Count the lines below that contain the string "icon", matching case exactly, and give only that number.

(Source data)
════════

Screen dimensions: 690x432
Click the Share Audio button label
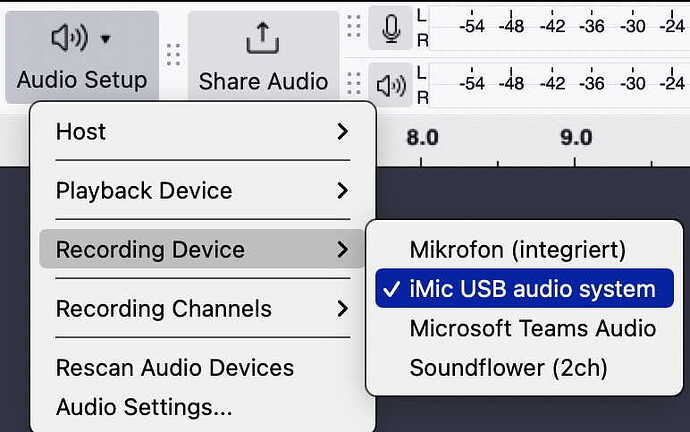(x=263, y=81)
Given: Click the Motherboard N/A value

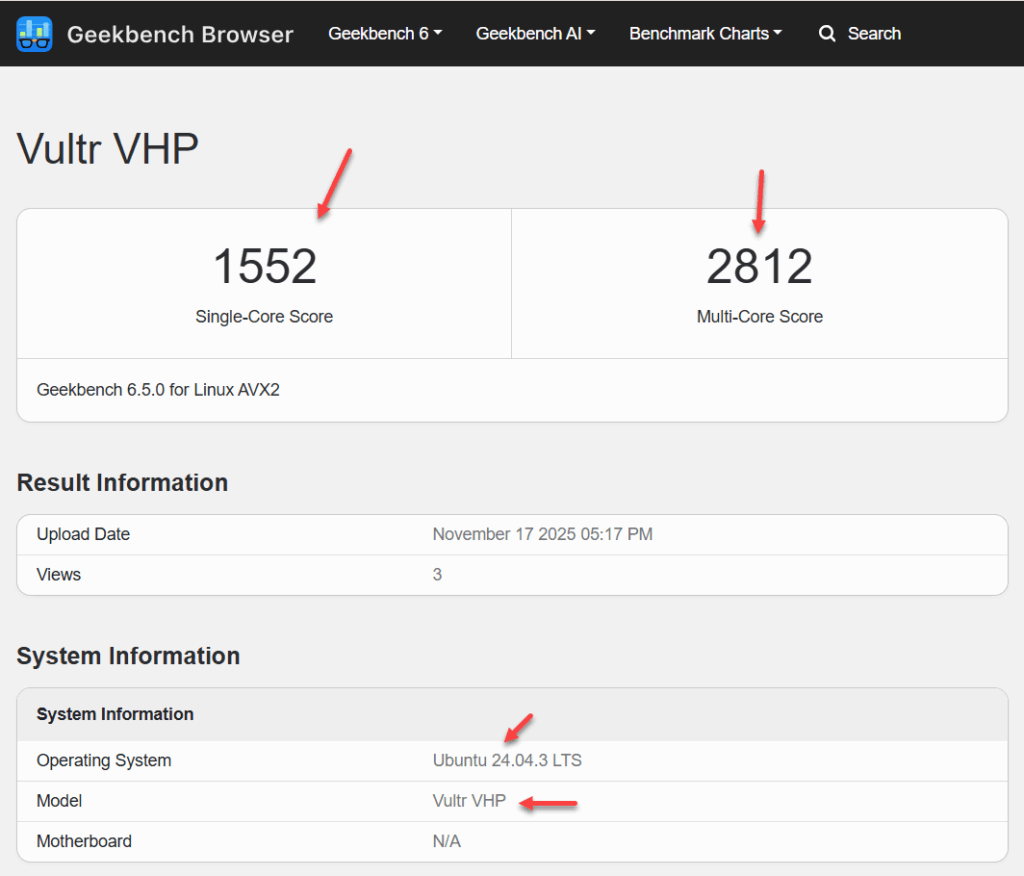Looking at the screenshot, I should pos(446,841).
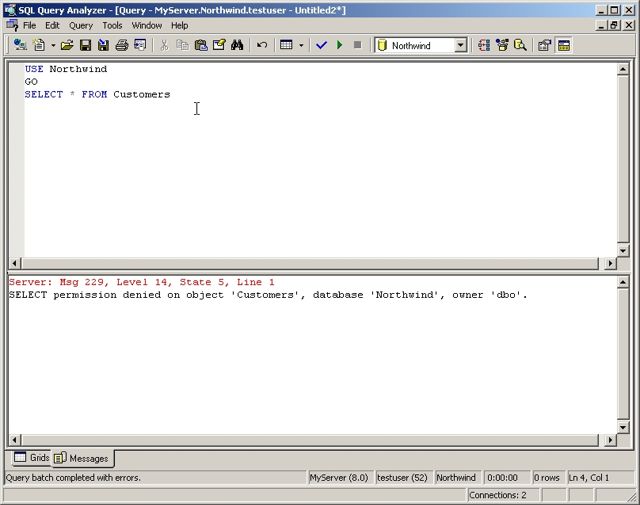Open the Query menu

point(80,25)
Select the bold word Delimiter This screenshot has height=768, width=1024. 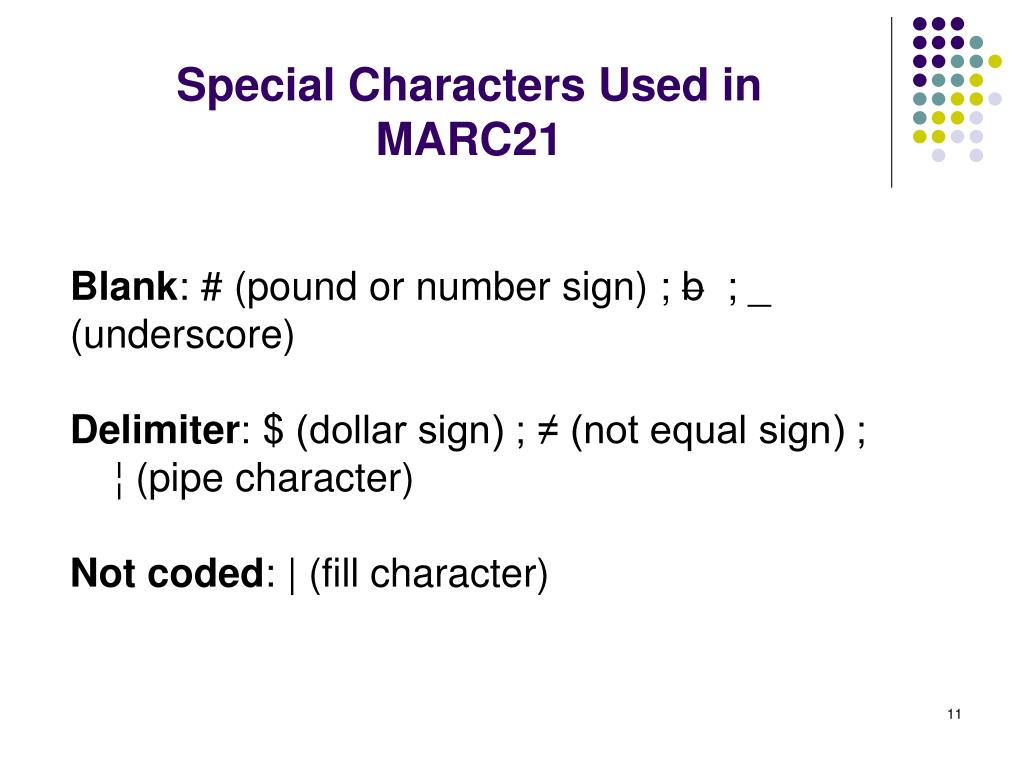click(155, 430)
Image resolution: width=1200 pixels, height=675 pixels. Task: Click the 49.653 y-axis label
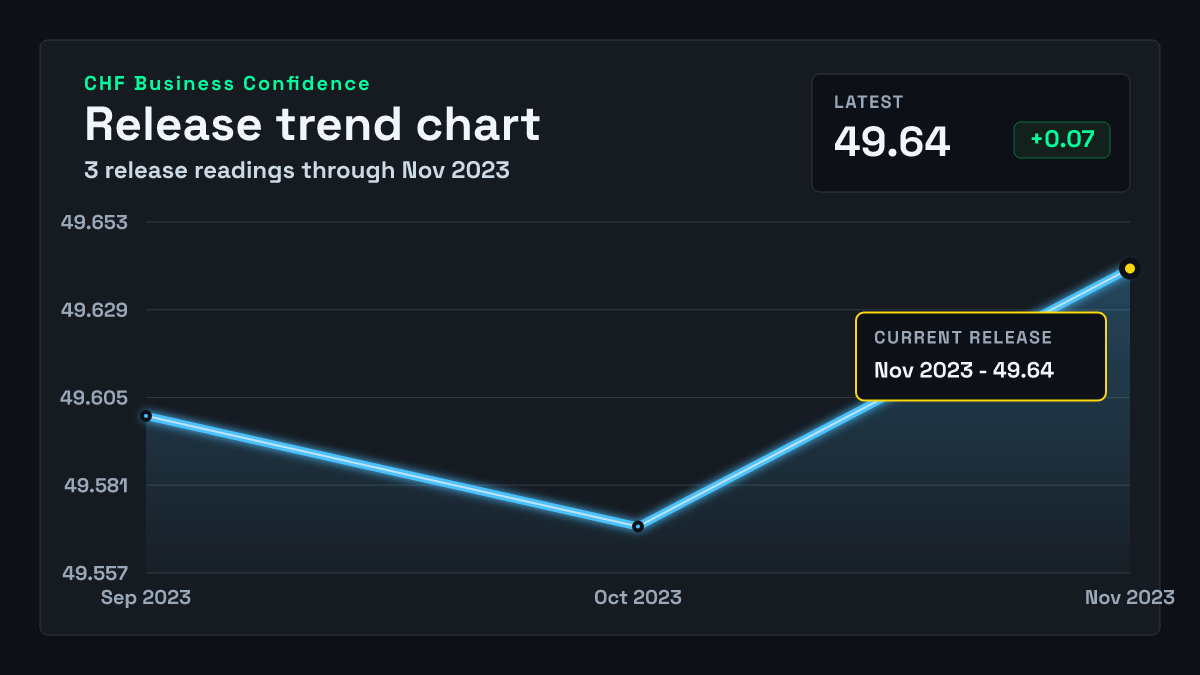click(x=95, y=222)
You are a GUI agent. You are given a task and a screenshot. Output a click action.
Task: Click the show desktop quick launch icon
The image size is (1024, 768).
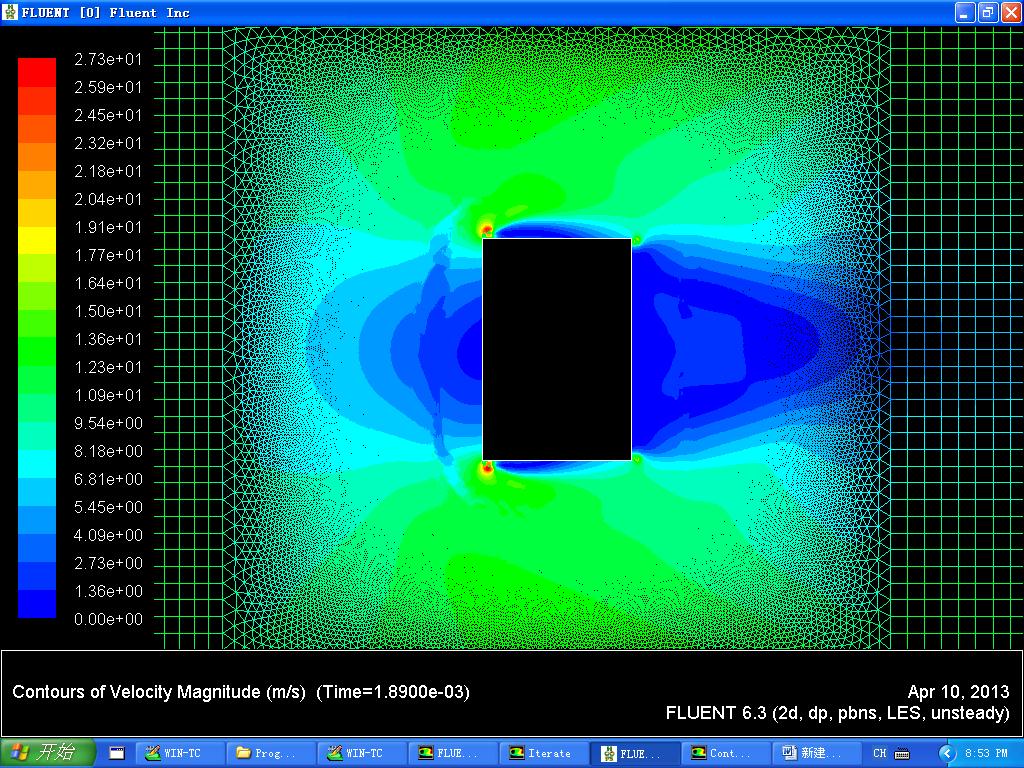116,753
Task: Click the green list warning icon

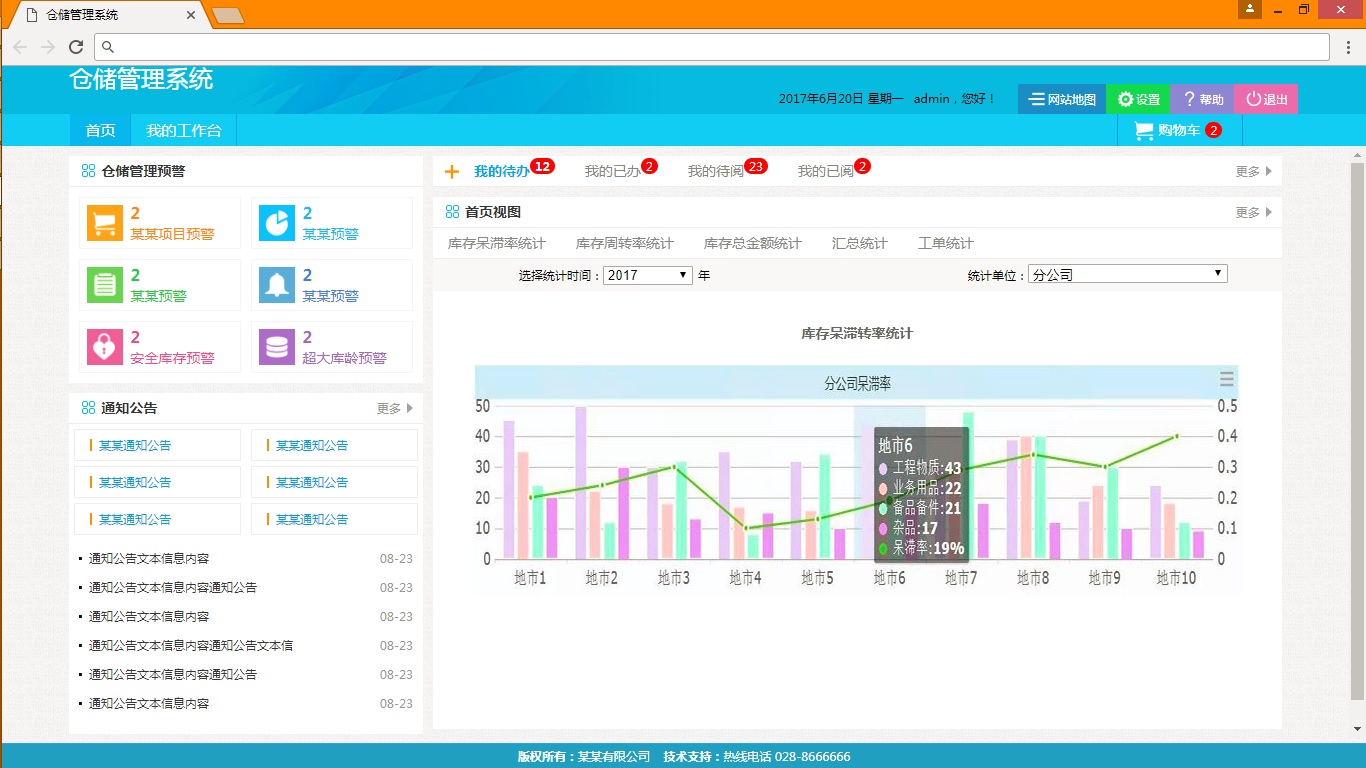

════════

(Response to this task) 2